(Beginning of Data to use)

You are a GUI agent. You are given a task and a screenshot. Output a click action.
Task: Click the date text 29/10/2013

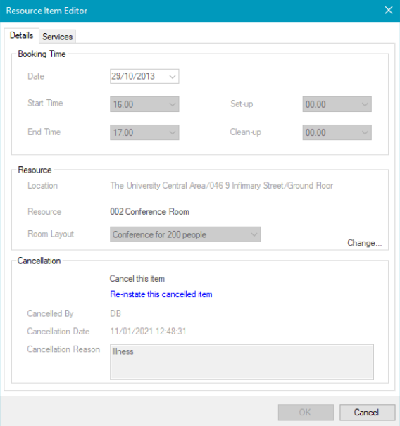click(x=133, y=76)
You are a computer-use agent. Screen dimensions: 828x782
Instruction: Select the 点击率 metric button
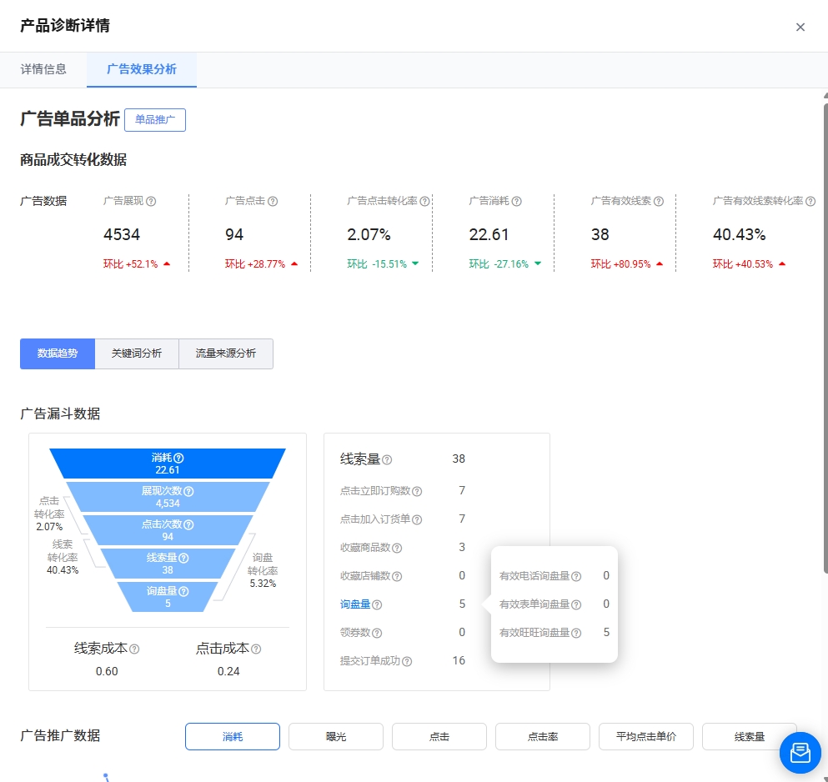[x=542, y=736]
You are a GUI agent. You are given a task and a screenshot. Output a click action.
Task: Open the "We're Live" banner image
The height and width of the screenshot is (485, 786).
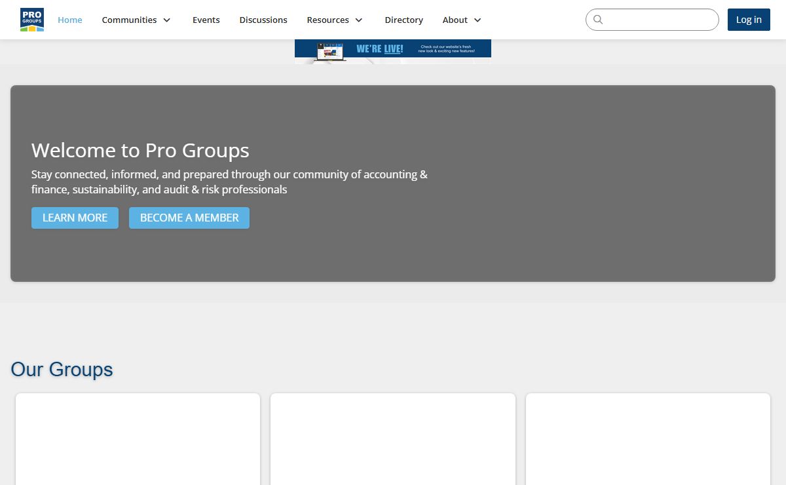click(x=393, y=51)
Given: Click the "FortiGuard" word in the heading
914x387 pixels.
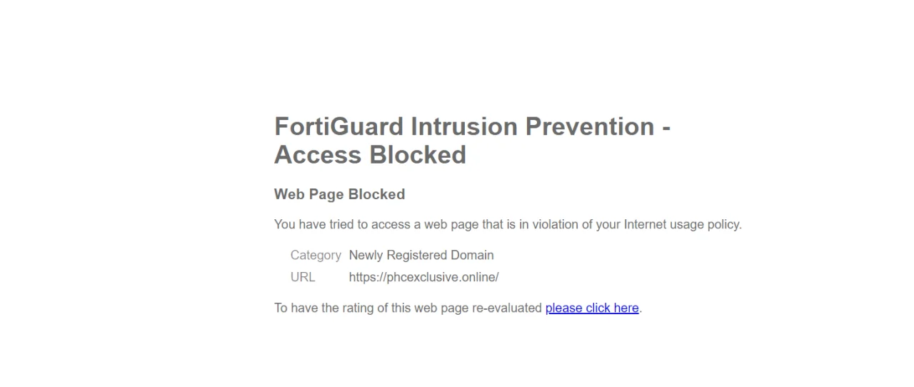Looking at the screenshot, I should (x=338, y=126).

(End of Data to use)

Assignment>
Beginning at the line containing "The height and", restate every line through the end of the material above exactly; omit the pictures.

Solution for this problem>
The height and width of the screenshot is (485, 786).
click(x=393, y=51)
Given: Click the "FortiGuard" word in the heading
914x387 pixels.
Looking at the screenshot, I should (x=338, y=126).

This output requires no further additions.